The paper "Reward Is Enough: LLMs Are In-Context Reinforcement Learners" investigates the unexpected emergence of reinforcement learning (RL) behaviors within LLMs during inference, termed in-context reinforcement learning (ICRL). By proposing a multi-round prompting framework known as ICRL prompting, the authors explore how LLMs can be prompted to improve task performance through RL-like processes during inference. This framework systematically prompts LLMs with a task, receives a scalar reward as feedback, and iteratively refines the model's responses. The paper evaluates ICRL prompting using benchmarks such as Game of 24, creative writing, and ScienceWorld, revealing significant improvements compared to baseline methods like Self-Refine and Reflexion.

ICRL Prompting Framework

The ICRL prompting framework includes the components of LLMs, reward functions, memory for experiences, and specific instructions for facilitating exploration and exploitation. An LLM, denoted as $\pi_\theta$ , acts as a policy network to generate responses. Scalar rewards provide numerical feedback, guiding the model to improve its responses in subsequent trials. Experiential memory stores trajectories of previous responses and rewards, allowing the model to learn from its history. Instructions during initial prompting are crucial: exploration prompts the generation of novel responses, while exploitation encourages selecting responses that maximize historical rewards.

Experimental Evaluation

The experiments conducted across three diverse benchmarks highlight the effectiveness of ICRL prompting.
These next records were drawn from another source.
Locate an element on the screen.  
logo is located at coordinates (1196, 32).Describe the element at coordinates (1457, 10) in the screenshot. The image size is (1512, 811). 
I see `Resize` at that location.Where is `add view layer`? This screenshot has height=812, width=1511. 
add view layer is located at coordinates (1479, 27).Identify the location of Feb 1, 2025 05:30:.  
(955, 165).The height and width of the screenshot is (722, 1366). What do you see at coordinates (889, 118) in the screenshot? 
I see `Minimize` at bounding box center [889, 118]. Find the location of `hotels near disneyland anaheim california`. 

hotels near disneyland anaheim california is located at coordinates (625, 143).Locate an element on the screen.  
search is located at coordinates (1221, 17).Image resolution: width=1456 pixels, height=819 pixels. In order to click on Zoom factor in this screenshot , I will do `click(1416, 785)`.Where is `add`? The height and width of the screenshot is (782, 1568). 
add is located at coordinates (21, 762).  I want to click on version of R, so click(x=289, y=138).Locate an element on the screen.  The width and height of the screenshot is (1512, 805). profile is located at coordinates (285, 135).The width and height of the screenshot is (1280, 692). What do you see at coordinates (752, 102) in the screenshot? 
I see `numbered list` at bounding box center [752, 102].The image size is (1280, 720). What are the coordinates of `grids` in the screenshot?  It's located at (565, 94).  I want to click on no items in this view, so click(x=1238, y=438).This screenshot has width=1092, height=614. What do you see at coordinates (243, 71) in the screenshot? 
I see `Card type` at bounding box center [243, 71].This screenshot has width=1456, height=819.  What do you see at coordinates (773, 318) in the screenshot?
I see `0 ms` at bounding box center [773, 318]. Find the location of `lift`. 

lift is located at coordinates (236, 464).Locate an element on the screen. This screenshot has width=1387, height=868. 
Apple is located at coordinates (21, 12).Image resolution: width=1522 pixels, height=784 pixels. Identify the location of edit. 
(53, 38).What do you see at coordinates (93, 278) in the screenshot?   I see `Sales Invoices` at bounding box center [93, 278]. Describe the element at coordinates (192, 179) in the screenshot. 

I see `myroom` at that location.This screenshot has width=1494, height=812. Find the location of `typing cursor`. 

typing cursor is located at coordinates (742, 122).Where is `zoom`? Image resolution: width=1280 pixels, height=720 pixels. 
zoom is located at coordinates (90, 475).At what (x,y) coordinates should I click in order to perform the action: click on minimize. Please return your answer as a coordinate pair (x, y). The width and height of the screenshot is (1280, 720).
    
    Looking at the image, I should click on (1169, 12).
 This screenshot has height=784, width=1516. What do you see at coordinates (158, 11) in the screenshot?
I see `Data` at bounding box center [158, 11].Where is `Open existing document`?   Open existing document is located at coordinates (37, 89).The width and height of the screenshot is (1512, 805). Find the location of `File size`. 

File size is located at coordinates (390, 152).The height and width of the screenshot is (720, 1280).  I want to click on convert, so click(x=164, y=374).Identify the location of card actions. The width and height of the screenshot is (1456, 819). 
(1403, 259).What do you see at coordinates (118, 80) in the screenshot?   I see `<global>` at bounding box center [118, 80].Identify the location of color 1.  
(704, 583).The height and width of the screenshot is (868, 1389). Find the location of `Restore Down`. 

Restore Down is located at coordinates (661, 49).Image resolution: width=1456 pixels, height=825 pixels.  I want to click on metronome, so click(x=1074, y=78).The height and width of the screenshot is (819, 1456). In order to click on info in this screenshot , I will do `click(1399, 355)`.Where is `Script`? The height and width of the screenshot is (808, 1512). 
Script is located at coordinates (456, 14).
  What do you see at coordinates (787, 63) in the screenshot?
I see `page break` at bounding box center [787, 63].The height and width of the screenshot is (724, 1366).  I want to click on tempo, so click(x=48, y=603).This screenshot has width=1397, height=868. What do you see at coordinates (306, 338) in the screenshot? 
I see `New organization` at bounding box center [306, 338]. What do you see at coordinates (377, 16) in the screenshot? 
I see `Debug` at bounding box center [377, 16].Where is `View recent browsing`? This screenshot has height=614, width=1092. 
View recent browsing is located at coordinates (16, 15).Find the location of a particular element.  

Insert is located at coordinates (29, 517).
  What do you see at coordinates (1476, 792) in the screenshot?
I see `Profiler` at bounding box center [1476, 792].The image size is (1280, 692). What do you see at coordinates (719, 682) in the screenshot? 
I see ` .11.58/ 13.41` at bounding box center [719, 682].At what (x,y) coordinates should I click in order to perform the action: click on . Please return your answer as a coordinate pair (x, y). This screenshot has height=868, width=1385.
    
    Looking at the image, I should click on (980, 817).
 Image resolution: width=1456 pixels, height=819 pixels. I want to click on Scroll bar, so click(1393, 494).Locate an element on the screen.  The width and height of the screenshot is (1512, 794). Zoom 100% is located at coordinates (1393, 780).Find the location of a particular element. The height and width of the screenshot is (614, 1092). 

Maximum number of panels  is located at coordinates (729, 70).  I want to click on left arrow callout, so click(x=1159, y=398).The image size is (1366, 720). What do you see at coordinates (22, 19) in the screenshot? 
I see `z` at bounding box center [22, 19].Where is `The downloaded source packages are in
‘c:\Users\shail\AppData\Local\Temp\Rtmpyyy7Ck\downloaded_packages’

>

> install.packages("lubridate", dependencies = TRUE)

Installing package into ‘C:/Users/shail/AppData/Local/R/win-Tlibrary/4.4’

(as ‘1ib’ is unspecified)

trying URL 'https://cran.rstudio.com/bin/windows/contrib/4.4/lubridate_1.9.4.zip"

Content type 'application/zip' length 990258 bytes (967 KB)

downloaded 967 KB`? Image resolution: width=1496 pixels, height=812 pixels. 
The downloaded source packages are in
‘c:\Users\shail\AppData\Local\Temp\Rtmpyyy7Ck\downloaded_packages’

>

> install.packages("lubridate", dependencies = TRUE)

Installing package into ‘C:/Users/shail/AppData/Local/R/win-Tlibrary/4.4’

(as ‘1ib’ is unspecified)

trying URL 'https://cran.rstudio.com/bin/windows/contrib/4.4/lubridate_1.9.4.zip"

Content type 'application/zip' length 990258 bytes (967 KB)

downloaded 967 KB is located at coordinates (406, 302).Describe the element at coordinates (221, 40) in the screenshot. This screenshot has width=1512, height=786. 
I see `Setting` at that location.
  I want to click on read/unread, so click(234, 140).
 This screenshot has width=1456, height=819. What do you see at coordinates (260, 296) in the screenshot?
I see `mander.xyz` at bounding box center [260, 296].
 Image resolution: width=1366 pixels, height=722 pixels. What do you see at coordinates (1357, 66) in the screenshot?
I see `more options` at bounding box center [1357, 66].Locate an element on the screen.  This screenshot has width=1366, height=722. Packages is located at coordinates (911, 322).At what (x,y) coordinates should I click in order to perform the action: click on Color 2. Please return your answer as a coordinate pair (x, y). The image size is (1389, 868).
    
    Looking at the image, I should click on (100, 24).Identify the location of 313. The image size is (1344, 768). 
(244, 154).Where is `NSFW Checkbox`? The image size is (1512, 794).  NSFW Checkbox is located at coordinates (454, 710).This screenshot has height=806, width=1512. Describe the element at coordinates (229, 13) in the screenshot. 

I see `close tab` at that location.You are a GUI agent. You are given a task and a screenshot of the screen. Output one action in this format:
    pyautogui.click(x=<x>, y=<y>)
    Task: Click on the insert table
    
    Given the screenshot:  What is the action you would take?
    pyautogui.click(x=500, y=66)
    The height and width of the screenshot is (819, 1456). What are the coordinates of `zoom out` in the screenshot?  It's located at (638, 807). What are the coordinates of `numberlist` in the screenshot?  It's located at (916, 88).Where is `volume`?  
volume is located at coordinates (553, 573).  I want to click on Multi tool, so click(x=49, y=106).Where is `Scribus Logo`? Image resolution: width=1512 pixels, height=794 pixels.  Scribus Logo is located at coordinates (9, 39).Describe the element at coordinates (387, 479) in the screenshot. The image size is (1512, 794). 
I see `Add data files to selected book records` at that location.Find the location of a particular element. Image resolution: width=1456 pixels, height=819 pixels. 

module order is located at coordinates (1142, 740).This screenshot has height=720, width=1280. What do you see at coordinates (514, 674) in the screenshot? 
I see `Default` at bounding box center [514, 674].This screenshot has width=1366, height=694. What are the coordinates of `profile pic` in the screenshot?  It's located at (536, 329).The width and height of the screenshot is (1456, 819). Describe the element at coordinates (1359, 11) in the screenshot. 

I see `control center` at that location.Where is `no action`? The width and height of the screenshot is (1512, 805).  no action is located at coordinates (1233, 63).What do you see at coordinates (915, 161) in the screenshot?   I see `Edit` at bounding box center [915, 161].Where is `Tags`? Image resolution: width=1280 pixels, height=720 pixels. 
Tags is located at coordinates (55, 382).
Game of 24: A math-based challenge where four numbers are manipulated using arithmetic operations to achieve 24. Comparison with baselines showed ICRL achieving a 90% success rate, outperforming best-of-N sampling and Self-Refine that achieved only 49% and 47% success rates, respectively.

Figure 1: Baseline Method Comparison. (Left) Mean Success Rate on Game of 24. (Middle) Mean Coherence Reward on Creative Writing. (Right) Mean Return on Science World.

Creative Writing: Models were tasked with writing coherent paragraphs, integrating supplied sentences. ICRL prompting outperformed baselines in coherence, achieving up to 93.81% in length-controlled win rate against other techniques, highlighting superior narrative development.

ScienceWorld: Tasks involving interactive scientific experiments evaluated in arbitrary environments. ICRL demonstrated superior performance with a mean return benchmark of 88, illustrating its adaptability in complex multi-step tasks.

Ablation Studies

The ablation studies examined the individual contributions of different framework components. Results indicated that rewards were pivotal; performance dropped significantly when rewards were set to zero or when context length was restricted. Exploration alone did not suffice; the integration of rewards proved crucial for achieving notable improvements in generating novel and higher-quality responses.

Figure 2: Ablation Studies (Running Max). (Left) The mean of running max success rate on Game of 24. (Middle) The mean of running max coherence reward on creative writing. (Right) The mean of running max return on ScienceWorld.

Implications and Future Directions

This research demonstrates that LLMs are capable of behaviors analogous to RL during inference without parameter updates. The ability to implement such strategies in real-time opens numerous avenues for enhancing LLM-based applications where continual improvement through interaction history can greatly benefit performance, such as in conversational agents and interactive systems.

Future research directions may include refining reward signal design to improve robustness and scalability. Additionally, exploring alternative ways to construct experiential memory and contextual information could enhance learning effectiveness. Further development will involve optimizing compute efficiency to allow broader applicability in real-world scenarios.

Conclusion

The paper proposes that reward is indeed sufficient for prompting in-context reinforcement learning behaviors in LLMs. This unexpected capability extends the utility of LLMs beyond static NLP tasks into more dynamic and interactive domains. By leveraging an RL-like framework, significant improvements can be achieved, underscoring the transformative potential of integrating rewards into LLM prompting strategies.